In R v Secretary of State for the Home Department, Ex p Singh, The Times, June 8, 1987, the Divisional Court held that the Refugee Convention had "indirectly" been incorporated under English law. Later in the same year in R v Secretary of State for the Home Department, Ex p Sivakumaran [1988] AC 958, 990 Lord Keith of Kinkel observed that "The United Kingdom having acceded to the Convention and Protocol, their provisions have for all practical purposes been incorporated into United Kingdom law." Lord Bridge of Harwich, Lord Templeman and Lord Griffiths agreed with the opinion of Lord Keith. The difficulty is, however, that Immigration Rules are not law but merely instructions to immigration officers. By themselves they cannot effect an incorporation.

    41.  Against this background, Parliament decided to make reference to the Refugee Convention in primary legislation. Parliament was informed that the new provision was to be "an additional safeguard": Hansard, Standing Committee A, 19 November 1992, col 151. Section 2 of the Asylum and Immigration Appeals Act 1993 provides:

    "Nothing in the immigration rules (within the meaning of the 1971 Act) shall lay down any practice which would be contrary to the Convention."

It is necessarily implicit in section 2 that no administrative practice or procedure may be adopted which would be contrary to the Convention.
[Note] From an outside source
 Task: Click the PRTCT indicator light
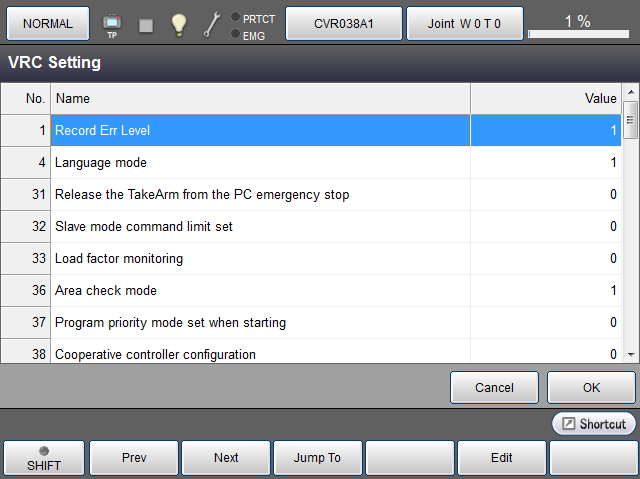(x=235, y=17)
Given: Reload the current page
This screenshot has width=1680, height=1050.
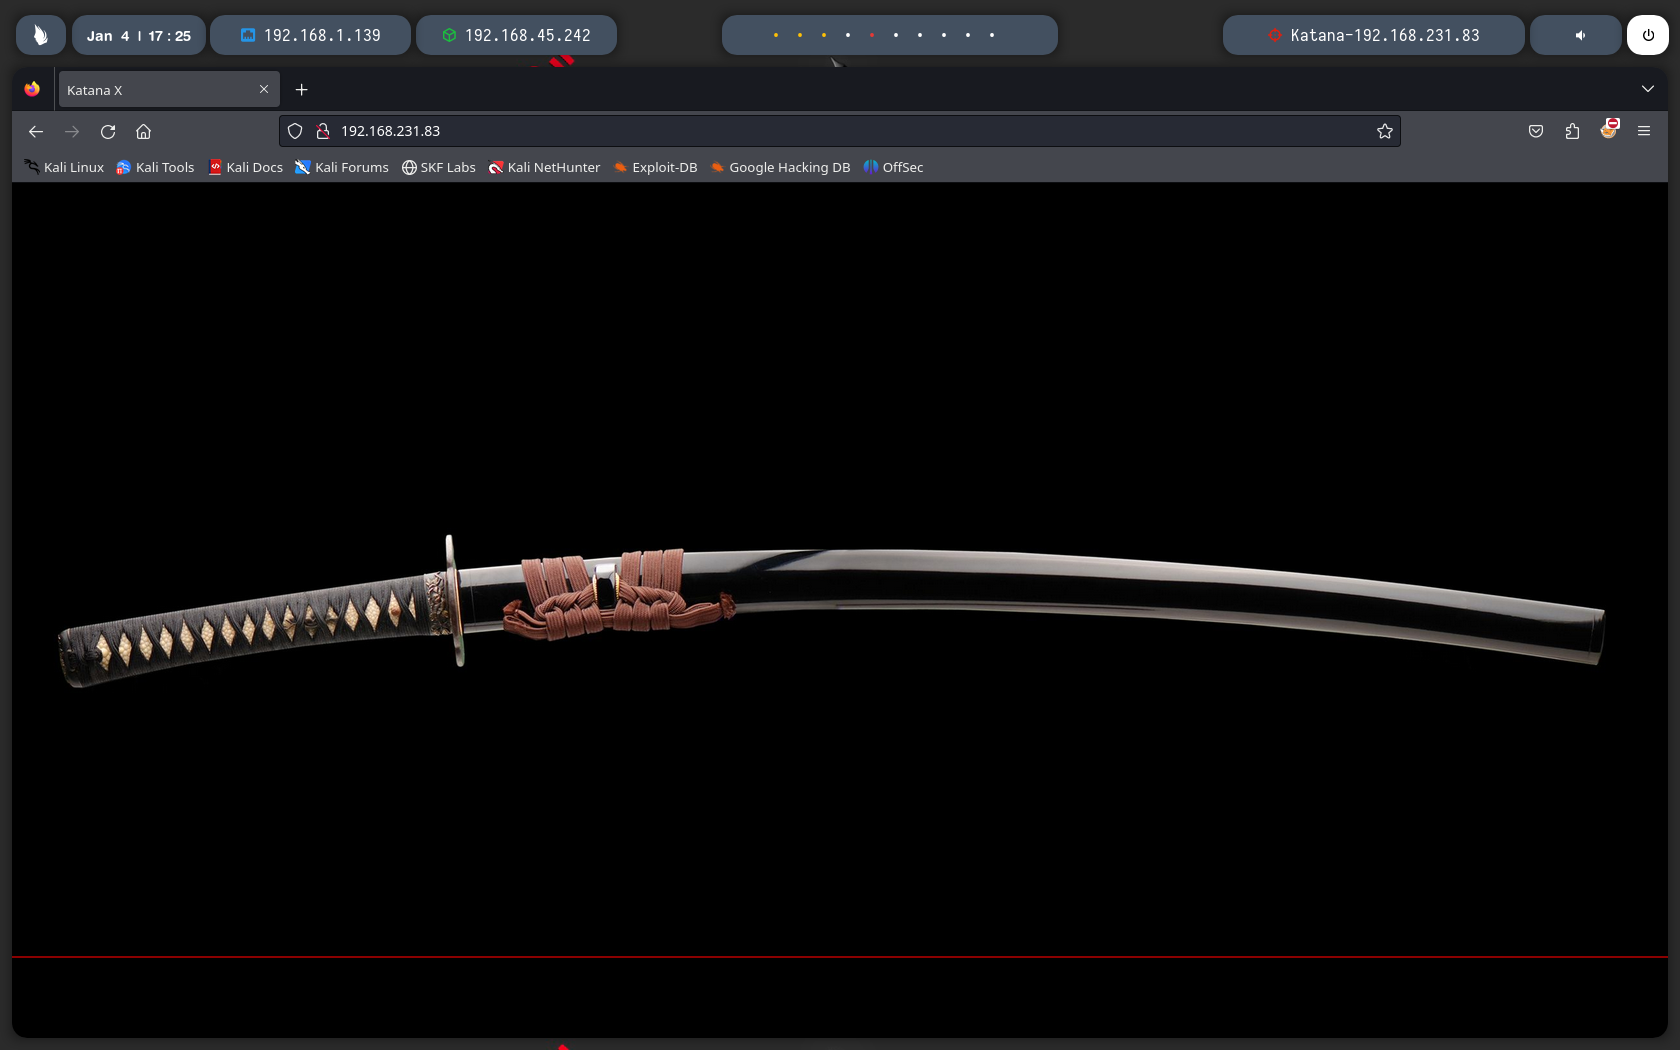Looking at the screenshot, I should click(108, 131).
After all, it would be bizarre to provide that formal immigration rules must be consistent with the Convention but that informally adopted practices need not be consistent with the Convention. The reach of section 2 of the 1993 Act is therefore comprehensive.
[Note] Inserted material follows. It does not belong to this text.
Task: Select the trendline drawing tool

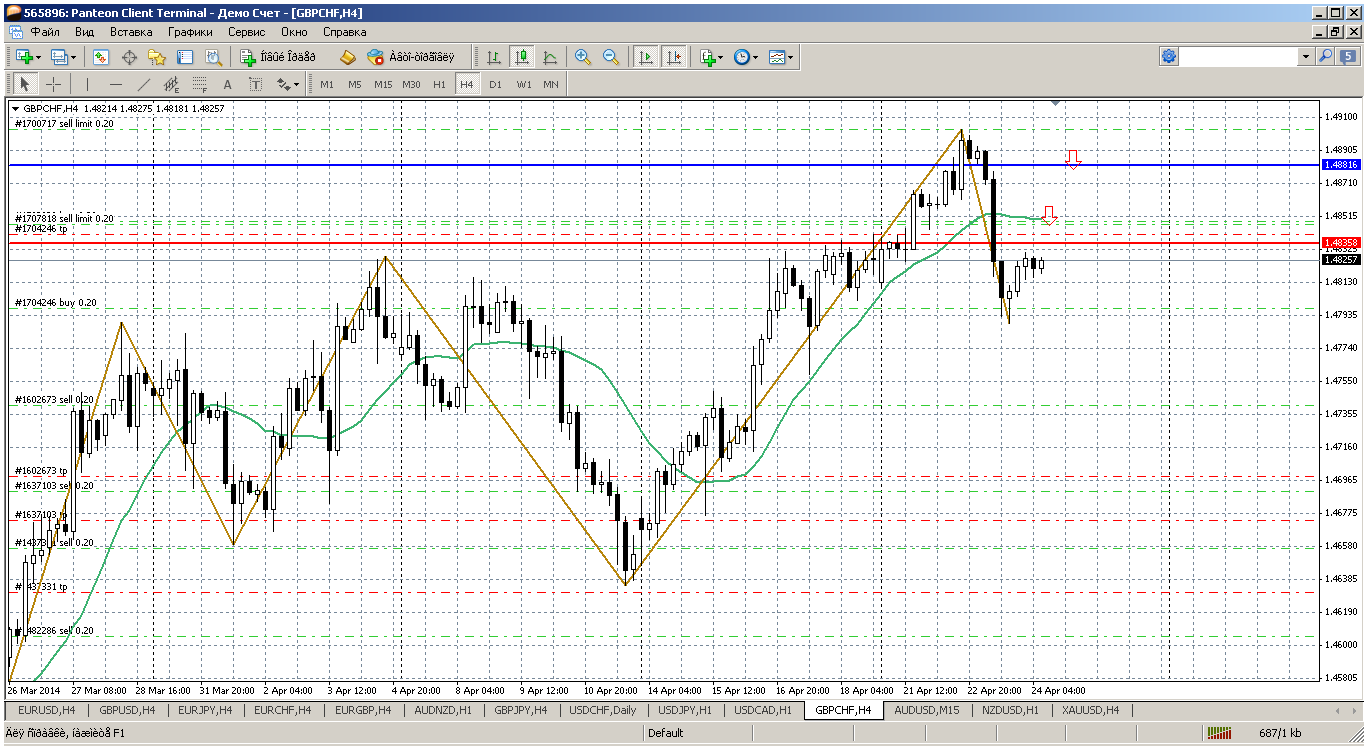Action: pyautogui.click(x=143, y=85)
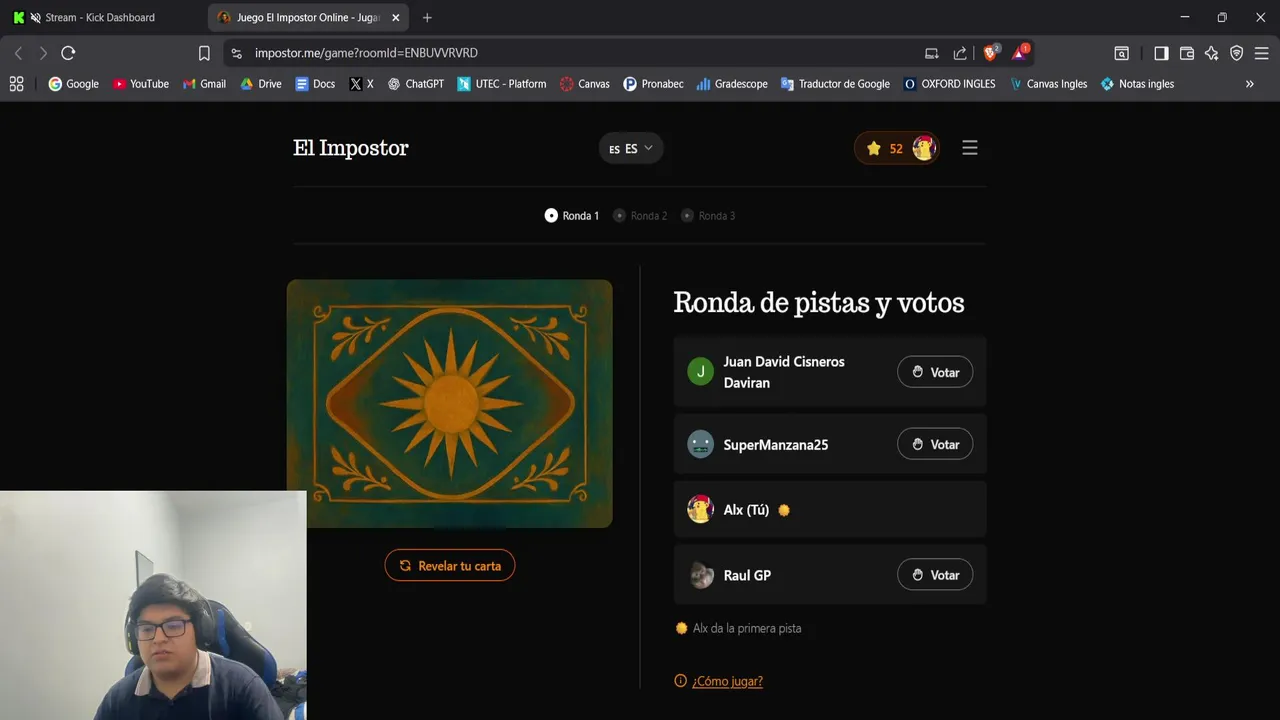Vote for SuperManzana25
The width and height of the screenshot is (1280, 720).
pyautogui.click(x=935, y=444)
    42.  Parliament must be taken to have been aware, in enacting the 1993 Act, that the courts had treated references in the immigration rules to the Refugee Convention as "indirectly" or "for practical purposes" incorporating it into domestic law: Bennion, Statutory Interpretation, 4th ed (2002), p 469. In the context of the decisions of the Court of Appeal and House of Lords in 1987 Parliament must have intended that the strengthened reference to the Refugee Convention in primary legislation would be treated by the courts as an incorporation of the Refugee Convention into domestic law. Moreover, the heading of section 2 is "Primacy of the Convention." This is a relevant and significant pointer to the overriding effect of the Convention in English law: R v Montila and Others [2004] UKHL 50, paras 31-37, per Lord Hope of Craighead. It is true, of course, that a convention may be incorporated more formally by scheduling it to an enactment, eg the Carriage of Goods by Sea Act 1971 which enacted the Hague-Visby Rules. But there is no rule specifying the precise legislative method of incorporation. It is also possible to incorporate a treaty in part, e.g. the European Convention on Human Rights was incorporated into our law without article 13: see Human Rights Act 1998. In my view it is clear that the Refugee Convention has been incorporated into our domestic law.
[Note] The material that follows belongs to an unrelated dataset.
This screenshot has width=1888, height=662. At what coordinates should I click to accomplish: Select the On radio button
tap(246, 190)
    43.  The question is whether, in addition to acting in breach of the Race Relations Act 1976, the immigration officers operating at Prague Airport were in breach of article 3 of the Refugee Convention as incorporated into United Kingdom law. Having given the matter careful consideration, I am driven to the conclusion that article 3 is not applicable. The non discrimination provision in article 3 is limited to the application of "the provisions of this Convention." Article 3 does not contain a freestanding non discrimination provision. It resembles the weak provision in article 14 of the European Convention on Human Rights (1950). The appellants never left the Czech Republic and are therefore not "refugees" under article 1 of the Refugee Convention. They also never presented themselves at the frontier of the United Kingdom and properly construed the non-refoulement obligation under article 33 is not engaged. It is true, of course, that the Refugee Convention is a living instrument and must be interpreted as such. It must also be interpreted in accordance with good faith: article 31 of the Vienna Convention on the Law of Treaties. These are very important principles of interpretation. But they are not capable of filling gaps which were designedly left in the protective scope of the Refugee Convention. In my view there is no answer to the reasoning of Lord Bingham of Cornhill on these points.